Another Sunday under my belt. I wonder how long it takes to lose that “this isn’t my church” feeling? When will I stop looking around to notice every difference? Chairs not pews. The stage is smaller, but very modern. New building, very clean and fresh. The worship leader wears a stocking cap – young. People are very friendly, but not overly cheesy. They seem genuine. Free coffee and hot tea in the lobby. I’ve taken to the tea. Weird. I’m a coffee drinker.
The last few weeks they have announced new member meetings. I’m not there yet, maybe I should check out a few other churches before I decide to stay here? Something keeps drawing me back though, something is drawing me to want to go deeper here. The messages are good, thought provoking, that’s what keeps bringing me back. And that’s why you attend church right? To worship corporately – to be in a community of believers – and to hear a message that builds you up, keeps you engaged, teaches you something about God and our relationship with Him. A message that charges my battery, like dad and his oxygen.

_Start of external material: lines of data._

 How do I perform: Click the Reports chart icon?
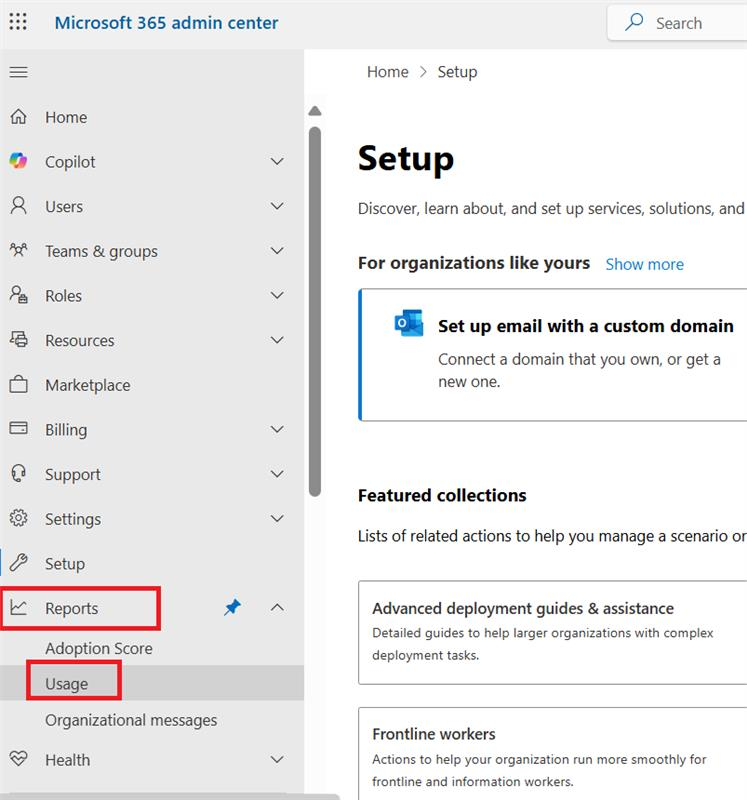[x=21, y=608]
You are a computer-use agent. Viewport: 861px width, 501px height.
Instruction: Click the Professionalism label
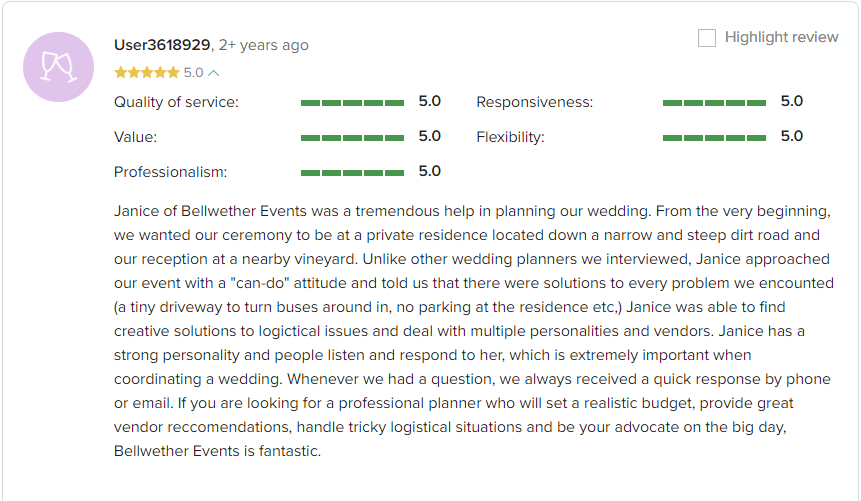(170, 172)
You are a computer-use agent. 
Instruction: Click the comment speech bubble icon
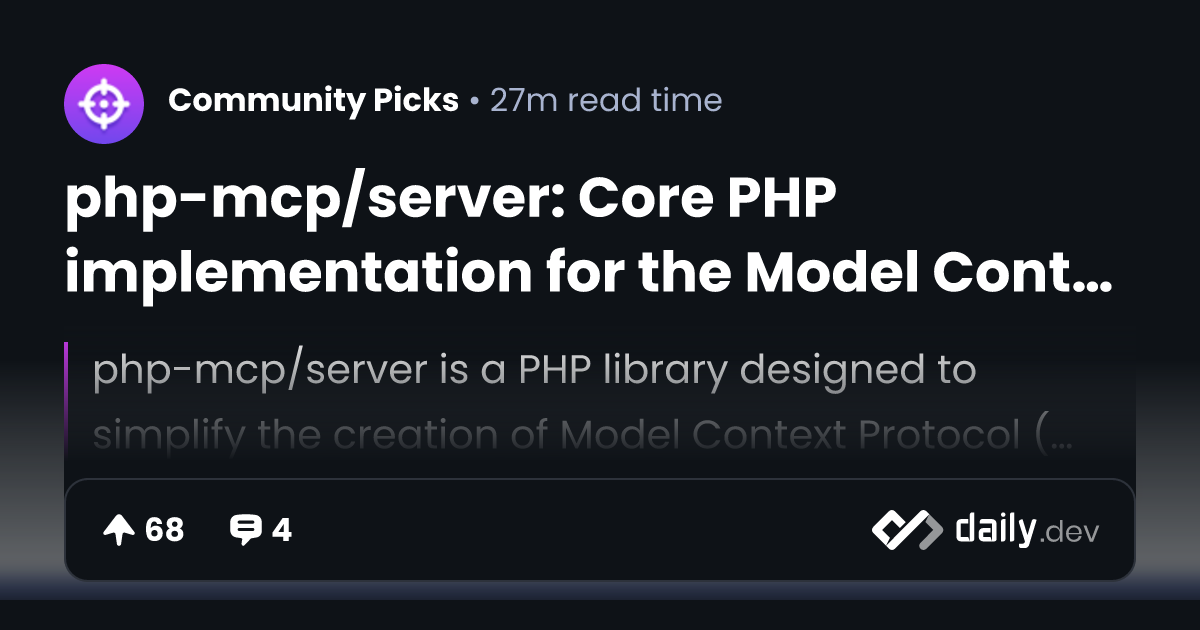pyautogui.click(x=244, y=530)
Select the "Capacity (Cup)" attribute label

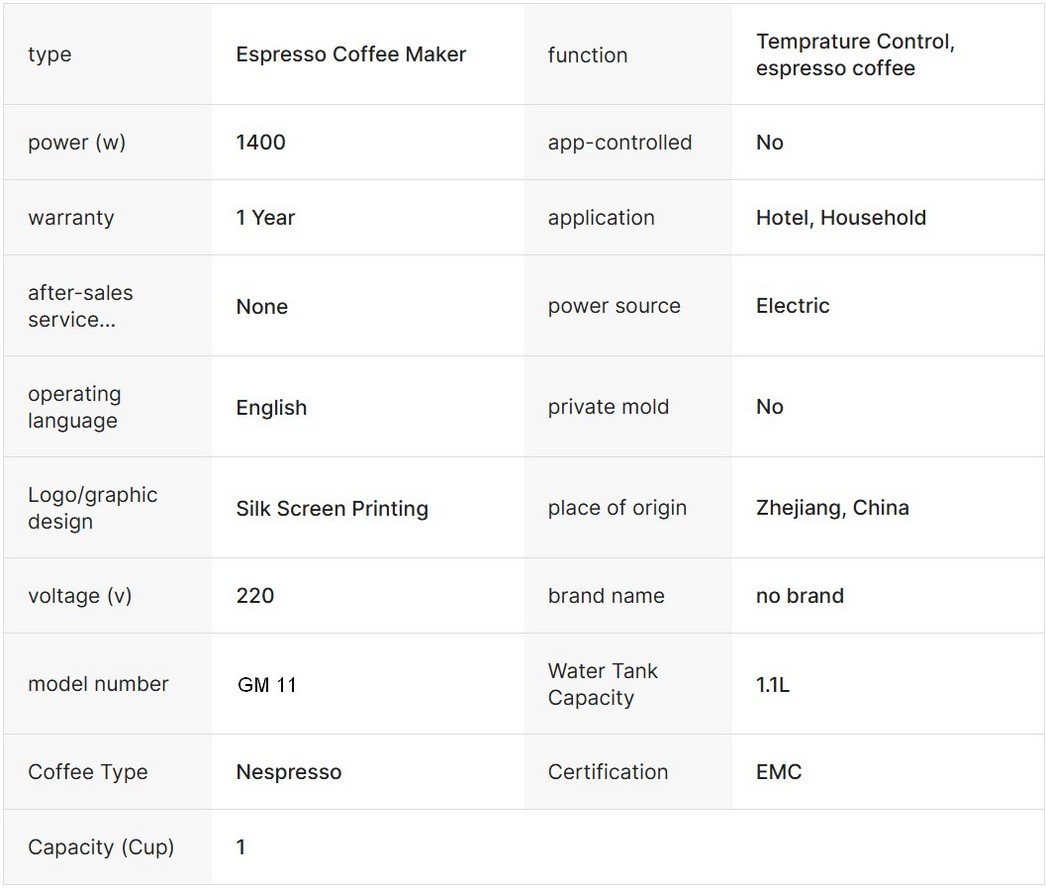tap(101, 847)
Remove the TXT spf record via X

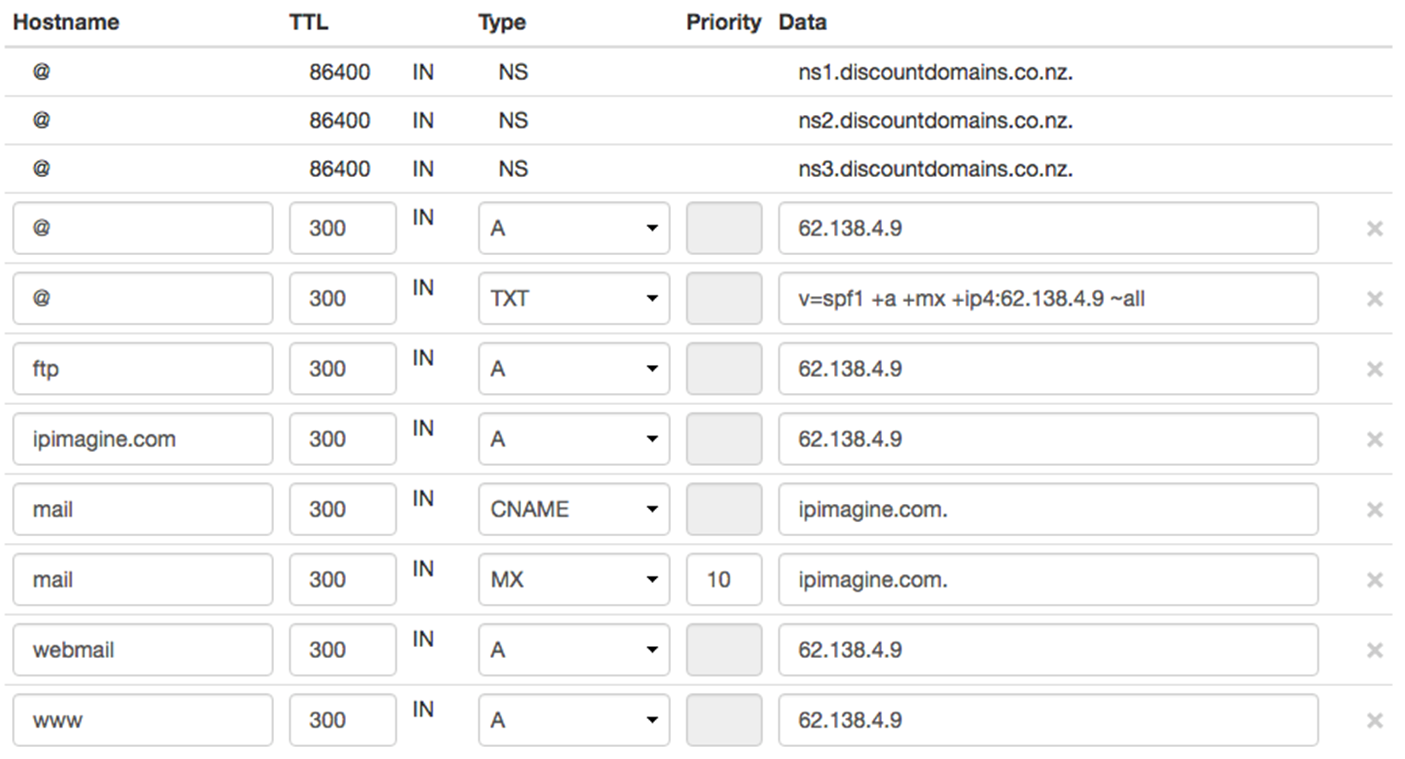[x=1374, y=299]
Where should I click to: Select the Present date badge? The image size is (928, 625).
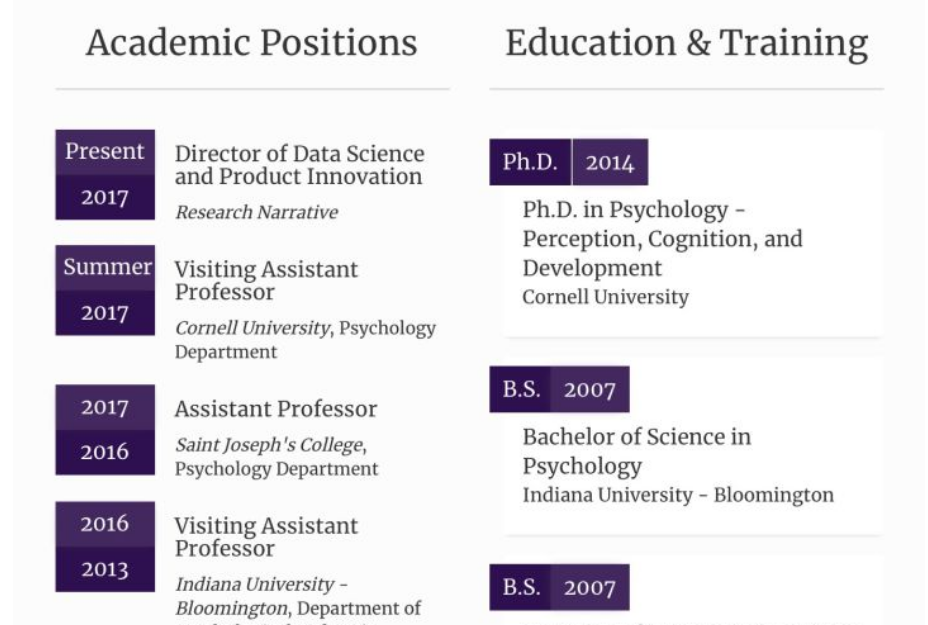pyautogui.click(x=105, y=152)
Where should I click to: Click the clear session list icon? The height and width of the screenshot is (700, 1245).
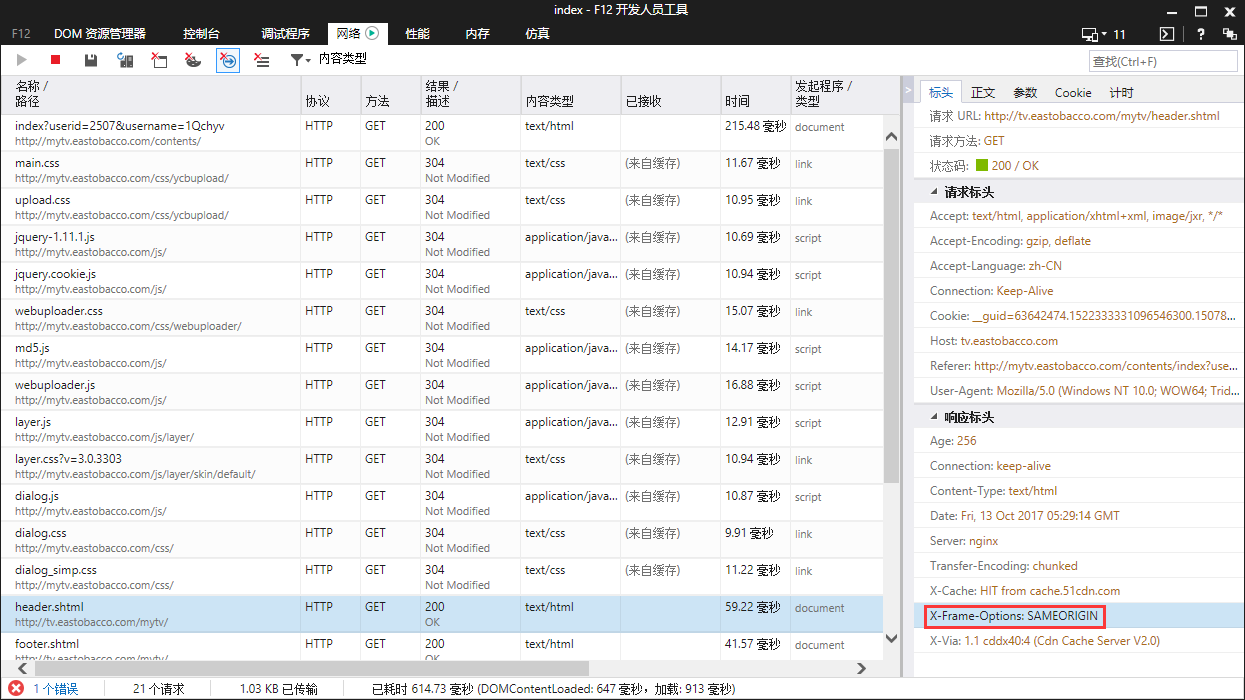coord(262,60)
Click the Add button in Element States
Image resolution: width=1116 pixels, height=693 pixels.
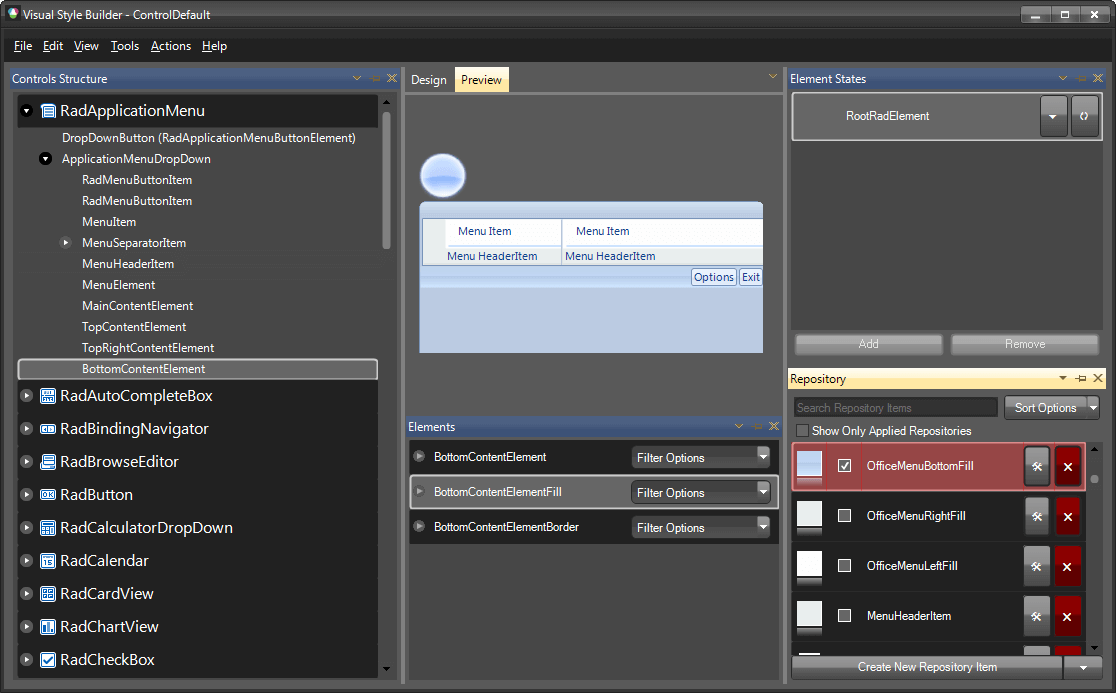[868, 344]
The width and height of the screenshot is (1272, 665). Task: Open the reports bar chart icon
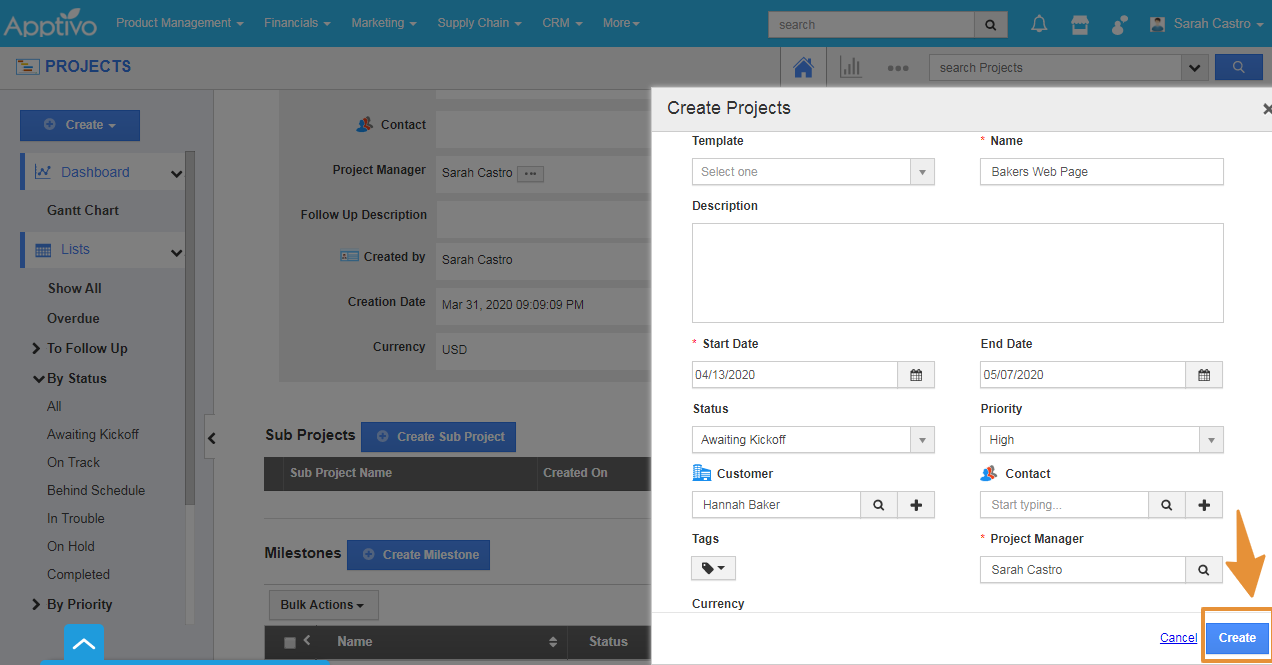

This church has re-charged something in me. I’m chewing on the message well into the week. That’s good. That’s very good.
So what is it that makes me feel like it’s not “my church”. Is it the break-up of the long term relationship I had with my church. (Still, “my church” is the one I’m not attending.)
For now, I stay with the one that charges my battery. The one that has me talking to God more regularly again, the one that feels comfortable, the one that seems happy and fresh and like a community that I may want to call home some day, and the one that Katie & Jordan bring my grandchildren to (bonus!).
I pray that God will move in all churches, that members are planted where they will grow, that God will speak to all of his followers through the vessel that preaches. We all need something different I guess. God knows what He’s doing.